La mesure initiale avait été mise en œuvre en 2024 pour protéger le pouvoir d’achat des populations, lourdement affecté par la hausse des denrées alimentaires sur le marché international. Grâce à cette suspension, le riz brisé ordinaire, aliment de base consommé quotidiennement par plus de la moitié des Sénégalais, avait pu être maintenu à un prix relativement stable : d’abord à 410 F CFA le kilogramme en juin 2024, puis à 350 F CFA depuis avril 2025, notamment à Dakar.

Le retour des droits de douane à hauteur de 10 %, adossés à une valeur de référence de 210 000 F CFA, constitue donc un changement de cap que le ministère justifie par l’amélioration du contexte international. Cependant, cette décision soulève déjà des interrogations, voire des inquiétudes, sur ses conséquences pour les ménages, notamment les plus modestes.

Si la taxe douanière est effectivement réintroduite, plusieurs acteurs du secteur estiment qu’une hausse des prix du riz sur le marché intérieur est inévitable, à moins que l’État ne compense autrement ce surcoût pour les importateurs. Une telle situation risquerait de nuire à la stabilité sociale, alors que le riz brisé ordinaire reste le produit le plus consommé dans les foyers sénégalais, surtout dans les zones urbaines et périurbaines.

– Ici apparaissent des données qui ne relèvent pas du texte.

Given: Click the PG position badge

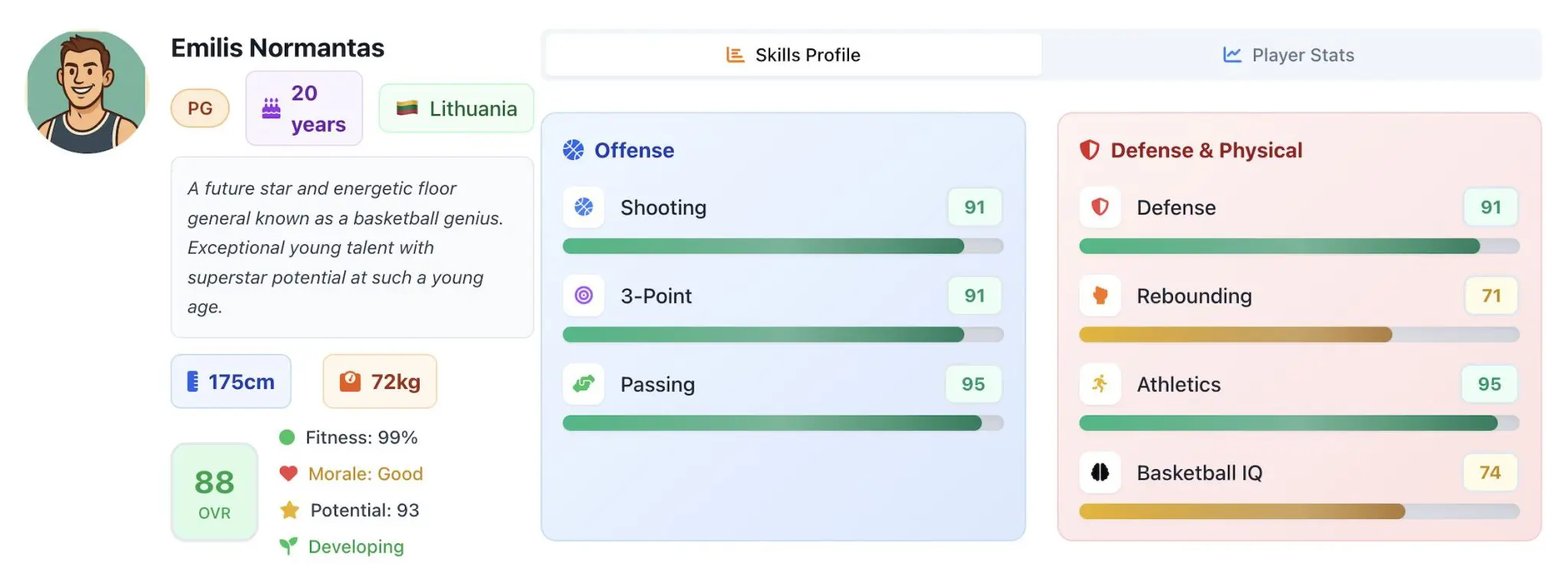Looking at the screenshot, I should point(200,109).
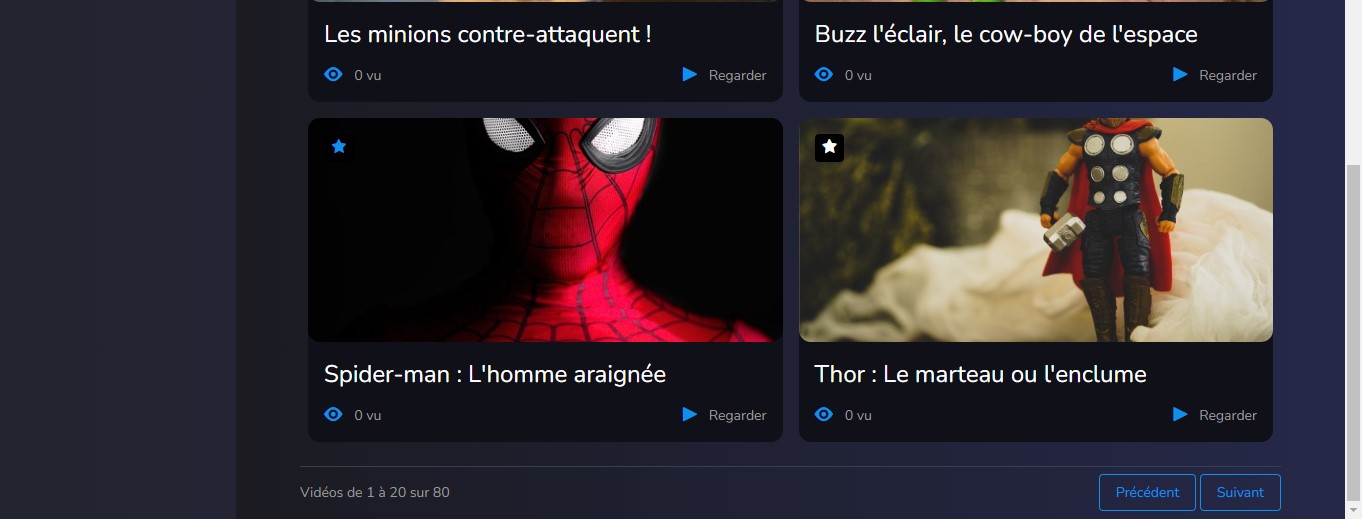Open title Les minions contre-attaquent !
Screen dimensions: 1362x519
[x=488, y=34]
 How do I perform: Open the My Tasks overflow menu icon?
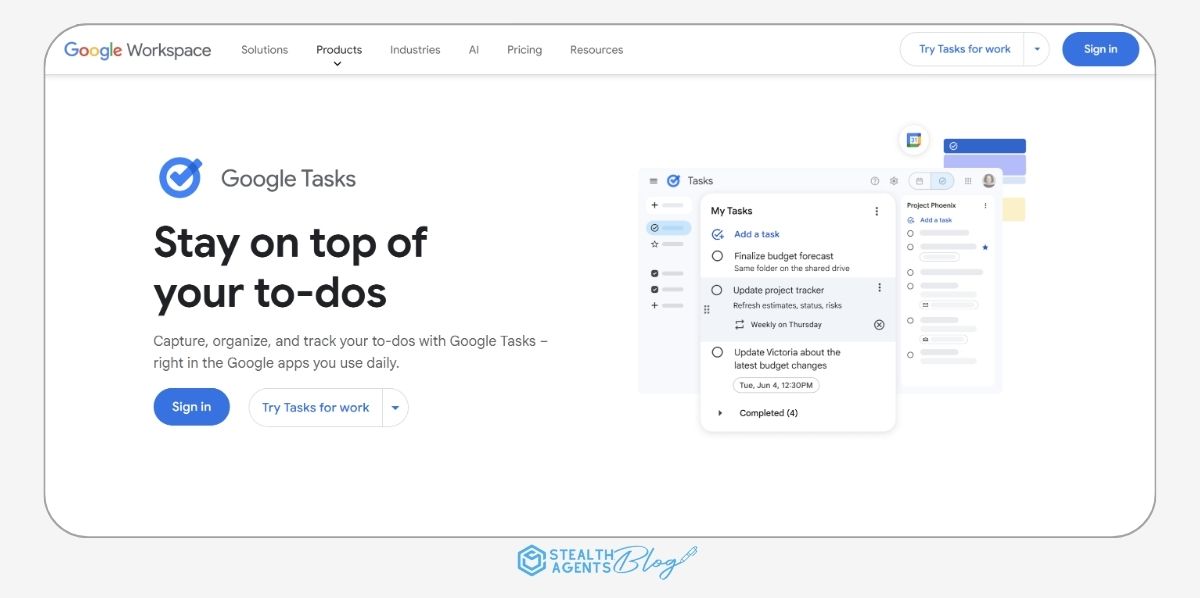(x=877, y=211)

En toile de fond, cette proposition traduit aussi la volonté du gouvernement de réajuster ses leviers fiscaux, après plusieurs mois d’efforts pour contenir l’inflation. Elle pourrait aussi répondre à un besoin de renforcer les recettes douanières de l’État, dans un contexte budgétaire tendu.

Toutefois, les organisations de consommateurs et les acteurs de la société civile pourraient réagir dans les jours à venir, à mesure que les implications réelles de ce changement se feront sentir. Pour l’instant, le ministre des Finances n’a pas encore rendu publique sa décision.